Komisi Pemberantasan Korupsi (KPK) melakukan operasi tangkap tangan (OTT) terhadap Bupati Pemalang Anom Widiyantoro dan puluhan orang lainnya. Bupati Anom ditangkap karena diduga bermain proyek hingga jual-beli jabatan.
Berdasarkan catatan detikcom, Kamis (30/7/2026), Bupati Anom ditangkap pada Rabu (29/7). Penangkapan yang bersangkutan dikonfirmasi langsung oleh Wakil Ketua KPK Fitroh Rohcahyanto.
"Benar," kata Wakil Ketua KPK Fitroh Rohcahyanto kepada wartawan, Rabu (29/7).
Total 21 Orang Diamankan KPK
KPK membeberkan total ada 21 orang yang diamankan dari OTT tersebut, termasuk Bupati Anom. Dari jumlah itu, ada lima orang yang diamankan di Jakarta.
"Dalam rangkaian peristiwa tertangkap tangan tersebut, tim mengamankan sejumlah 21 orang.
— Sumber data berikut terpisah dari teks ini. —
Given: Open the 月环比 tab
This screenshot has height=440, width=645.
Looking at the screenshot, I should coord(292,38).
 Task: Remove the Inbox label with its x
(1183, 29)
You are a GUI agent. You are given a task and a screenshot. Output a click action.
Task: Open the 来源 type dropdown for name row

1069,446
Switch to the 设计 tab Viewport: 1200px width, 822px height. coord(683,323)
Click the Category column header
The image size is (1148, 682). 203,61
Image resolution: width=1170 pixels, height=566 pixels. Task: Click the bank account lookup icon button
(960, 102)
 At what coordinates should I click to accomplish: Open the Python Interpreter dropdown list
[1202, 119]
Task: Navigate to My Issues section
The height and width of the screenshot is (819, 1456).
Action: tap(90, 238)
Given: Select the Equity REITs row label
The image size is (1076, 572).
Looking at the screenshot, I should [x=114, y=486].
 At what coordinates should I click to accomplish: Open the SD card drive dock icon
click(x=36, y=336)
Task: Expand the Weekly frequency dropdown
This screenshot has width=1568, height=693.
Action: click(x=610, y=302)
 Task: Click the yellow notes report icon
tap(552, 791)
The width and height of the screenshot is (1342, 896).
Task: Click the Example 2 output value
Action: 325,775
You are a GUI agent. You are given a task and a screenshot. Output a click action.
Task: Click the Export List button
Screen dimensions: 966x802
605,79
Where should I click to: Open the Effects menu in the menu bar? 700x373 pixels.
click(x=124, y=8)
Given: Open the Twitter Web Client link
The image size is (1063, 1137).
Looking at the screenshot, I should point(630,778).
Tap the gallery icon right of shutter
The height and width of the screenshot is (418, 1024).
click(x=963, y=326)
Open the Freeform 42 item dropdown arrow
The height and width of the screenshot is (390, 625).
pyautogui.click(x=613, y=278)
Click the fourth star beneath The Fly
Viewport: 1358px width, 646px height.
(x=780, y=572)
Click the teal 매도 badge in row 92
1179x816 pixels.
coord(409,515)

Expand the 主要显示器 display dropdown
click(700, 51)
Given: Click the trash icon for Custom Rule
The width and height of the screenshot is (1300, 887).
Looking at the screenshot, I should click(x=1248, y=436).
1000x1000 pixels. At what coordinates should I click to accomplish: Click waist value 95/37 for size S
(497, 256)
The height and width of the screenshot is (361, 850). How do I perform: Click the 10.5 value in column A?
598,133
Lima orang diamankan di Jakarta," kata jubir KPK Budi Prasetyo di gedung KPK, Kuningan, Jakarta Selatan.
Dia mengatakan 16 orang lainnya diamankan KPK di Pemalang dan Purworejo. Dia mengatakan 12 orang akan diperiksa lebih lanjut di gedung KPK.
"15 orang diamankan di Pemalang, dan satu orang diamankan di Purworejo. Adapun dari 21 orang tersebut, nantinya 12 orang akan dilakukan pemeriksaan lebih lanjut di gedung KPK Merah Putih," ujarnya.